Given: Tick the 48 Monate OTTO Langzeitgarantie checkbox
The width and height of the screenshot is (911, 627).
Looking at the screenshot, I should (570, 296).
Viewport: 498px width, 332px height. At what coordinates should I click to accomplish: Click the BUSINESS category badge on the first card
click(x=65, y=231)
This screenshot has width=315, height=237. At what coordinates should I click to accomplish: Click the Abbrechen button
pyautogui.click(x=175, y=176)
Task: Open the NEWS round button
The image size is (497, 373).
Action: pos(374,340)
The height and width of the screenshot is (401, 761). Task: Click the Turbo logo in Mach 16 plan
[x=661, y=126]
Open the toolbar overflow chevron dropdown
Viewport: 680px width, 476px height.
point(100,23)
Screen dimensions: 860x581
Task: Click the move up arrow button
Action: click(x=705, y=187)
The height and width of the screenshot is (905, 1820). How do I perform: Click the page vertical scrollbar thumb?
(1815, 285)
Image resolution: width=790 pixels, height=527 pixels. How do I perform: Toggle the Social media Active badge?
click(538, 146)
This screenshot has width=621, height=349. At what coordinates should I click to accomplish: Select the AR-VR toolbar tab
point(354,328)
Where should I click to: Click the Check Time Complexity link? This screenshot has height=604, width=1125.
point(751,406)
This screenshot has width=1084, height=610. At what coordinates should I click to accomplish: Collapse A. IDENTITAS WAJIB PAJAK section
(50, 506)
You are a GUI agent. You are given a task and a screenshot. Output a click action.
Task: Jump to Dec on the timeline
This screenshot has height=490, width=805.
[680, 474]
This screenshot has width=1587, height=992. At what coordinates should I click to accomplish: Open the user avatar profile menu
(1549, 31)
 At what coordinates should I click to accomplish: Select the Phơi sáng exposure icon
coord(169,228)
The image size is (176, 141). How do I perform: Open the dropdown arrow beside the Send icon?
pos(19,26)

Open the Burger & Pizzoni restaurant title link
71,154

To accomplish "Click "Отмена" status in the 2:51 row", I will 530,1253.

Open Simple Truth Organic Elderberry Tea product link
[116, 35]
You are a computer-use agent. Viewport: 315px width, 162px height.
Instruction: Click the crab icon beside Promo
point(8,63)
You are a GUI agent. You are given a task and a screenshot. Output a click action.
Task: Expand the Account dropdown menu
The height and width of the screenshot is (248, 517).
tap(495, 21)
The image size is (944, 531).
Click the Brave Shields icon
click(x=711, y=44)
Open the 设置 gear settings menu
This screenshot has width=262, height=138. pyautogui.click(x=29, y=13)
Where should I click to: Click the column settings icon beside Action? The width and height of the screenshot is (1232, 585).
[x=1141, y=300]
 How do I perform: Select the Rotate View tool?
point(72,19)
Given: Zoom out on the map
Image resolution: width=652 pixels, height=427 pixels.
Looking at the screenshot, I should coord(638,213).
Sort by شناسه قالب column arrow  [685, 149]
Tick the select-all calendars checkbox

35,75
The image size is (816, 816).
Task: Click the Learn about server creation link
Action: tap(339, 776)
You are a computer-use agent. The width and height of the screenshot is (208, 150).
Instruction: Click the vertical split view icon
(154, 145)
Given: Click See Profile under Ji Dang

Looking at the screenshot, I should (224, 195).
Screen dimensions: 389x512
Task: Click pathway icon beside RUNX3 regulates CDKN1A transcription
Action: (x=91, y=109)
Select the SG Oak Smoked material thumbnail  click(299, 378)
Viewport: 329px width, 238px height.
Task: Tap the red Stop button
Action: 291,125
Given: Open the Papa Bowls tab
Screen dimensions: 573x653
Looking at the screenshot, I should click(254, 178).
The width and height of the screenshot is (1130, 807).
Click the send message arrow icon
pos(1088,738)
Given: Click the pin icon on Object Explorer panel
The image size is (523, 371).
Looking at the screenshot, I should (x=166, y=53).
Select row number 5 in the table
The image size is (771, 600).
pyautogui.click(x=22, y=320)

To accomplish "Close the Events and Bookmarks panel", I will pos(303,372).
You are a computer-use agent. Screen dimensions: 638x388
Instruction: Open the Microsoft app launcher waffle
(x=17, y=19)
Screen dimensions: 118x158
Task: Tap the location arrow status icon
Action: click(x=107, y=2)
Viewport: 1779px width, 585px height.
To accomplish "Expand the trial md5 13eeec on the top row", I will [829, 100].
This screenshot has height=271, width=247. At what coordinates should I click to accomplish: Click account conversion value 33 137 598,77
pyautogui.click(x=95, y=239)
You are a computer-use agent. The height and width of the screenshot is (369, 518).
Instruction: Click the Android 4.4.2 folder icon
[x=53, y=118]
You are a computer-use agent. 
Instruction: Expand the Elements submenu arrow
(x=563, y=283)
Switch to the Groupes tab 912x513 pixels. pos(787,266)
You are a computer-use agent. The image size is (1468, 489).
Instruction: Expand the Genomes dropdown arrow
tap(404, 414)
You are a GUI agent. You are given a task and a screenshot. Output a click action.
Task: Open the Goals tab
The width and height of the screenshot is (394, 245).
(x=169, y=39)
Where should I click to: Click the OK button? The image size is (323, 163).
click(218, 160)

■ DIRECTIONS FOR THIS TASK
Copy the lines above exactly. Start with the line containing "Viewport: 1779px width, 585px height.", end with the line containing "Switch to the", and include both.

■ RESULT BELOW
Viewport: 1779px width, 585px height.
To accomplish "Expand the trial md5 13eeec on the top row", I will [829, 100].
This screenshot has height=271, width=247. At what coordinates should I click to accomplish: Click account conversion value 33 137 598,77
pyautogui.click(x=95, y=239)
You are a computer-use agent. The height and width of the screenshot is (369, 518).
Instruction: Click the Android 4.4.2 folder icon
[x=53, y=118]
You are a computer-use agent. 
Instruction: Expand the Elements submenu arrow
(x=563, y=283)
Switch to the Groupes tab 912x513 pixels. pos(787,266)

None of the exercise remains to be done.